What you will do
Retype the listing below line for line, changing nothing.

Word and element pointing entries
---*---
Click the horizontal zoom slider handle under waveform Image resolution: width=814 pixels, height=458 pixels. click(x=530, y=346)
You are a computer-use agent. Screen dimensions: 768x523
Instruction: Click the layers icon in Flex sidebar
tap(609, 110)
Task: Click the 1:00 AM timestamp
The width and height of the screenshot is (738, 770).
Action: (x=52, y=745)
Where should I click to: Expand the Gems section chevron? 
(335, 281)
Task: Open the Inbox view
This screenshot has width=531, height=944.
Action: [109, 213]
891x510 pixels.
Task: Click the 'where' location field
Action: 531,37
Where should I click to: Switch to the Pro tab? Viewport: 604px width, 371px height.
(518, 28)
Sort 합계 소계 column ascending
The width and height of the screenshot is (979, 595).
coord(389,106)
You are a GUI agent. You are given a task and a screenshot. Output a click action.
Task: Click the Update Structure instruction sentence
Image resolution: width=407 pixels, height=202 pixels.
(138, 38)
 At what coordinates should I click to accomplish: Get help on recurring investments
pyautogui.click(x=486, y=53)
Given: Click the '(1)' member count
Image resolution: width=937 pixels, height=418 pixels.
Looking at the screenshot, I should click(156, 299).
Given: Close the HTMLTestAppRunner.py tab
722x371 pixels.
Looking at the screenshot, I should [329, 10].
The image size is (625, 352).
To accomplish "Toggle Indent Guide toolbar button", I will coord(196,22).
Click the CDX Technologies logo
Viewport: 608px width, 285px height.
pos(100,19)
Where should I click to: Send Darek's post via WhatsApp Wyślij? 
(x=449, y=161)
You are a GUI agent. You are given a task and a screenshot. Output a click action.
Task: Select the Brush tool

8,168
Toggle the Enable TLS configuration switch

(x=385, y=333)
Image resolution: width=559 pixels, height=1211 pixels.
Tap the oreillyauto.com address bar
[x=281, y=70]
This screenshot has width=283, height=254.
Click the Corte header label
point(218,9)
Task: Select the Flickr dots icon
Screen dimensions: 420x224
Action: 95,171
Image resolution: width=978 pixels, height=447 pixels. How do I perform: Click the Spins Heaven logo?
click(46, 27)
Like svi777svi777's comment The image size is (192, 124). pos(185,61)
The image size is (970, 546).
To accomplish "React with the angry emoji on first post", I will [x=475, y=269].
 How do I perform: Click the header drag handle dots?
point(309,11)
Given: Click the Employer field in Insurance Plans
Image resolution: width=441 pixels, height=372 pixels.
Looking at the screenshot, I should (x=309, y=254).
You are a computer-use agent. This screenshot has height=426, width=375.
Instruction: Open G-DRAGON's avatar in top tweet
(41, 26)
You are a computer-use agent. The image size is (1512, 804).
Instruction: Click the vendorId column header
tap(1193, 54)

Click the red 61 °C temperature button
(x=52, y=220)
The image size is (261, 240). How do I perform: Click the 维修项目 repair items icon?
---*---
Solution to the exercise
Click the horizontal zoom slider handle under waveform Image resolution: width=814 pixels, height=458 pixels. click(x=530, y=346)
You are a computer-use agent. Screen dimensions: 768x523
Instruction: Click the layers icon in Flex sidebar
tap(609, 110)
Task: Click the 1:00 AM timestamp
The width and height of the screenshot is (738, 770).
Action: (x=52, y=745)
Where should I click to: Expand the Gems section chevron? 
(335, 281)
Task: Open the Inbox view
This screenshot has width=531, height=944.
Action: [109, 213]
891x510 pixels.
Task: Click the 'where' location field
Action: 531,37
Where should I click to: Switch to the Pro tab? Viewport: 604px width, 371px height.
(518, 28)
Sort 합계 소계 column ascending
The width and height of the screenshot is (979, 595).
coord(389,106)
You are a GUI agent. You are given a task and a screenshot. Output a click action.
Task: Click the Update Structure instruction sentence
Image resolution: width=407 pixels, height=202 pixels.
(138, 38)
 At what coordinates should I click to accomplish: Get help on recurring investments
pyautogui.click(x=486, y=53)
Given: Click the '(1)' member count
Image resolution: width=937 pixels, height=418 pixels.
Looking at the screenshot, I should click(156, 299).
Given: Close the HTMLTestAppRunner.py tab
722x371 pixels.
Looking at the screenshot, I should [329, 10].
The image size is (625, 352).
To accomplish "Toggle Indent Guide toolbar button", I will coord(196,22).
Click the CDX Technologies logo
Viewport: 608px width, 285px height.
pos(100,19)
Where should I click to: Send Darek's post via WhatsApp Wyślij? 
(x=449, y=161)
You are a GUI agent. You are given a task and a screenshot. Output a click action.
Task: Select the Brush tool

8,168
Toggle the Enable TLS configuration switch

(x=385, y=333)
Image resolution: width=559 pixels, height=1211 pixels.
Tap the oreillyauto.com address bar
[x=281, y=70]
This screenshot has width=283, height=254.
Click the Corte header label
point(218,9)
Task: Select the Flickr dots icon
Screen dimensions: 420x224
Action: 95,171
Image resolution: width=978 pixels, height=447 pixels. How do I perform: Click the Spins Heaven logo?
click(46, 27)
Like svi777svi777's comment The image size is (192, 124). pos(185,61)
The image size is (970, 546).
To accomplish "React with the angry emoji on first post", I will [x=475, y=269].
 How do I perform: Click the header drag handle dots?
point(309,11)
Given: Click the Employer field in Insurance Plans
Image resolution: width=441 pixels, height=372 pixels.
Looking at the screenshot, I should (x=309, y=254).
You are a computer-use agent. This screenshot has height=426, width=375.
Instruction: Open G-DRAGON's avatar in top tweet
(41, 26)
You are a computer-use agent. The image size is (1512, 804).
Instruction: Click the vendorId column header
tap(1193, 54)

Click the red 61 °C temperature button
(x=52, y=220)
The image size is (261, 240). How do I perform: Click the 维修项目 repair items icon?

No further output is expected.